* [THINGS TO DO]
1 – Answer these questions from the passage on technology investing:
(a) Which quadrant is where the most money is consistently made over time?
(b) Which company is called the perfect example of that quadrant?
(c) At most, how much can an investor lose in any given company?
2 – Rewrite the passage on technology investing from "You will lose" up to and including "zero is rare.", replacing "venture capital" with "startup investing".

* [SELECTED TEXT]

- - - - - - -

Exciting and easy on the bottom right of the quadrant is typically where the majority of tech companies are concentrated. They are attracted to solving relatively obvious problems that have already been brought to attention by global companies, and their analogue approaches usually fail the durability test. In this quadrant competition is everywhere and market share becomes more expensive to acquire. These relatively low value ‘follower’ ideas are at an inherent disadvantage because ‘Uber’ didn’t have to grab market share from Uber to succeed. This is also where investors lose most of their money not knowing the difference between once easy to build product and another.

‘Exciting and hard’ on the top right is where all the most expensive technologists go. Big, intractable problems attract ambitious problem-solvers who are competing as much for glory as for material gain, and this makes these fields incredibly tough to back winners. If your VC fund wants to cure cancer or solve climate change, you’d better have a serious team behind you and a spectacular product, because the people you’re competing with sure as hell do.

However, over time ‘boring and hard’ is where the most money is consistently made. Zoom is the perfect example. If you said to people eight years ago, “Let’s do video conferencing software”, the reaction would be muted, to put it politely and in the frame of “that technical capability already exists”, boring isn’t blowing anyone’s mind in a hurry. But Skype didn’t work that well, Google Hangouts was poorly executed, and olde-world companies thought they had a monopoly - there was a real opportunity there. Sure, the pandemic accelerated growth, but Zoom had traction and scale long before it became a verb.

Software that’s used in specialised occupations or fields that most people don’t even know about, that also doesn’t attract the attention of talented technical generalists, qualifies as boring for our purposes. Boring doesn’t mean incremental or derivative - founders of these companies are full of ambition. Increasingly, these niche opportunities become really valuable where a niche can expand exponentially.

Framing investments in this way - looking at not just the size and attraction of the opportunity, but the likelihood of competition and the probable field of competitors - is a clever approach for aspiring technology investors. And particularly for those looking to capture the returns promised by the post-COVID recovery.

Another important approach is to make small allocations, early and often - especially when you’re first starting out. The extended Australian investment ecosystem has far too many people wanting growth stage risk with seed funding returns - there is no such thing. It is far more advisable to spread risk across a portfolio, rather than mitigate it by waiting on the sidelines for the company to succeed before piling-in. If you lean into your inherent curiosity and balance it with a sound investment thesis, you can assess and pursue every opportunity on its own merits and still generate early stage returns.

There are some incredibly investable companies in fields where Australia excels right now that are crying out for seed and early stage investment. Australia has incredible expertise in B2B software, AI, machine learning, robotics, chemistry and synthetic biology that has a long-dated opportunity for commercialisation.

You will lose money on some investments - that is the nature of venture capital - but the risk is absolute, you can only lose 1x your money in any given company. Notionally the same is not always true of leveraged equities or property, noting in practice the chance of a highly-rated stock or land holding plunging to zero is rare.

A portfolio approach where you invest early during tough economic times in companies solving difficult, boring problems is ideal. While a relatively small number of those companies will succeed, the compounding effect is such that early stage investors in these high-growth companies can see their money returned 100 times over or more. It’s this exponential growth and return that can pay for the less successful investments many times over.

- - - - - - -

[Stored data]
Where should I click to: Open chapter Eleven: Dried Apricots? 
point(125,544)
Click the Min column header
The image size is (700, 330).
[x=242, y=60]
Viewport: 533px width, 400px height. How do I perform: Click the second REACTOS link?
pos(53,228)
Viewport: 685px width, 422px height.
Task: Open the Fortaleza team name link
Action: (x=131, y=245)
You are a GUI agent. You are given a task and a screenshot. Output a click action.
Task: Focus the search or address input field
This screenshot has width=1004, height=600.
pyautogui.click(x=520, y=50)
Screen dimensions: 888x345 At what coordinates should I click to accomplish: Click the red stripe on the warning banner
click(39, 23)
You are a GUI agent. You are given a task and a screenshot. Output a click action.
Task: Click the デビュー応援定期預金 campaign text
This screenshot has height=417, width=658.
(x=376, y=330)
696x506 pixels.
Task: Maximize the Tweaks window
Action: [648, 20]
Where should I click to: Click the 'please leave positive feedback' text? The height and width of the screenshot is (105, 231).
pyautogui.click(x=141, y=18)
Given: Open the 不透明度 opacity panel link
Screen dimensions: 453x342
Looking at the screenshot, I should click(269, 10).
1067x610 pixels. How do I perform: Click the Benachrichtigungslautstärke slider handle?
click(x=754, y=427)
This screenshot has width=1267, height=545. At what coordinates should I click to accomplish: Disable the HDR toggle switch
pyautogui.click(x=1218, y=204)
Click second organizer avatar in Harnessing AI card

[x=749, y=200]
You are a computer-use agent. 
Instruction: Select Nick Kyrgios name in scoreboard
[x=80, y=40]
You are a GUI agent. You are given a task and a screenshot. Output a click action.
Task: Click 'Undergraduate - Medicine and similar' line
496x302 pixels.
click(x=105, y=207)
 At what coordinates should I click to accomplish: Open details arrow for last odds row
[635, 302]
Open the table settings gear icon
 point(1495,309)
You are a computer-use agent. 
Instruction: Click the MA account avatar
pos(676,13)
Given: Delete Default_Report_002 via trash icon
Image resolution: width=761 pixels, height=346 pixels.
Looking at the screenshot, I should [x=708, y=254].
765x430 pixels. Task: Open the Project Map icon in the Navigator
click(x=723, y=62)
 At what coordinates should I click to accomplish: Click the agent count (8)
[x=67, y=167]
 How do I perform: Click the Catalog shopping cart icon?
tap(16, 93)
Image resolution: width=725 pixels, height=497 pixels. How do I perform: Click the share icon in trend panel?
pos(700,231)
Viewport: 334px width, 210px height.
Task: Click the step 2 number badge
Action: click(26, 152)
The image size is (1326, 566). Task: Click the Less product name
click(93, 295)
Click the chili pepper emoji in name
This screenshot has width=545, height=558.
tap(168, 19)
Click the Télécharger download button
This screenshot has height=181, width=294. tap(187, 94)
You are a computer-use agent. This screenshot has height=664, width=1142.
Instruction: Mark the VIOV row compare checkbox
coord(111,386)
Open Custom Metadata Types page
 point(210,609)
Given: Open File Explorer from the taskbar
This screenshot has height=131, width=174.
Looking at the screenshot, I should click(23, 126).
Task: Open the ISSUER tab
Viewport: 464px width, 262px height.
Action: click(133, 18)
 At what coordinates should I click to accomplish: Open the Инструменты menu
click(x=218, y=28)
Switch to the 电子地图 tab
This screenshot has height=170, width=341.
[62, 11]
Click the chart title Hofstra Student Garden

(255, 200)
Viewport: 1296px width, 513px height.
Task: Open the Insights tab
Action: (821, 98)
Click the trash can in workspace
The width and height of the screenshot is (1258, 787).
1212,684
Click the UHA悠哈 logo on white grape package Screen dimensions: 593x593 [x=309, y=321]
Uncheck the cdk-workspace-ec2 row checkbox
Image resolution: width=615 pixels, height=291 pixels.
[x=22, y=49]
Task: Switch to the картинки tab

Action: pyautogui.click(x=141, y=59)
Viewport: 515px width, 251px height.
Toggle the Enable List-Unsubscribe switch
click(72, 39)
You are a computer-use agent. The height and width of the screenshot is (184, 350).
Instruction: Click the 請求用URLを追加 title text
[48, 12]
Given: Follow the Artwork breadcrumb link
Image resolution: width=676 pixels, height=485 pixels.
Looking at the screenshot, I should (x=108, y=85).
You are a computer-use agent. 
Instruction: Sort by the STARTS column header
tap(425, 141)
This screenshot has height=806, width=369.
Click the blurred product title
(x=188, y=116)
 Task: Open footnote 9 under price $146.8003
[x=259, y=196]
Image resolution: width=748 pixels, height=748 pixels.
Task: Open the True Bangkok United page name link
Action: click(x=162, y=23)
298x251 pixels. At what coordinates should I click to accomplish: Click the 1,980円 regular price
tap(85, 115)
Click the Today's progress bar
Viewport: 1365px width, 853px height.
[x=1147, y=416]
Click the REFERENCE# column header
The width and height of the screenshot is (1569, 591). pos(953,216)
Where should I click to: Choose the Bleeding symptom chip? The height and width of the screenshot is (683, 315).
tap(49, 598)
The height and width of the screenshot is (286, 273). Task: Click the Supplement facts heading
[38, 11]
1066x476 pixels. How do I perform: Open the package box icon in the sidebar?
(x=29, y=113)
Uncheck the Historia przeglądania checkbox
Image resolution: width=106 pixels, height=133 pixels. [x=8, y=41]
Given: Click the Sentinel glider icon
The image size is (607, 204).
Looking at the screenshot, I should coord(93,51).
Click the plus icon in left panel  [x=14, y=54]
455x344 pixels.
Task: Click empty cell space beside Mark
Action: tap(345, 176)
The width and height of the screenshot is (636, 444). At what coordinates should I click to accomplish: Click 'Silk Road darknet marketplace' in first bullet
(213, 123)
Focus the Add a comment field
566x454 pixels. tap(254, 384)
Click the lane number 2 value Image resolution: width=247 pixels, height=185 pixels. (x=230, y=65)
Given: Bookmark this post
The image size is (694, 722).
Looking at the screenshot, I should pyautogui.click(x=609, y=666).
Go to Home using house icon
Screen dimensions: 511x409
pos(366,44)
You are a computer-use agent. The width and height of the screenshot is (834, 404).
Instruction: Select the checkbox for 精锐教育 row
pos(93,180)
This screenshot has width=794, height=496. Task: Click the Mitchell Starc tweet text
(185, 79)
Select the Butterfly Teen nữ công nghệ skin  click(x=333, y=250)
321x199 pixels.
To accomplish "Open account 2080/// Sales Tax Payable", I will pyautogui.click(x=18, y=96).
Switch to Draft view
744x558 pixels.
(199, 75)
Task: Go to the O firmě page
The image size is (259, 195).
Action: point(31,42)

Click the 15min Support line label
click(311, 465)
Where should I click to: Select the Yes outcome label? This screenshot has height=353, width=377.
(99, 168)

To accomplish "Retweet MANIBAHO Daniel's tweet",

- - - - - - -

* [SOLUTIONS TO THE TASKS]
1 –
(a) The "boring and hard" quadrant.
(b) Zoom.
(c) 1x their money.

2 –
You will lose money on some investments - that is the nature of startup investing - but the risk is absolute, you can only lose 1x your money in any given company. Notionally the same is not always true of leveraged equities or property, noting in practice the chance of a highly-rated stock or land holding plunging to zero is rare.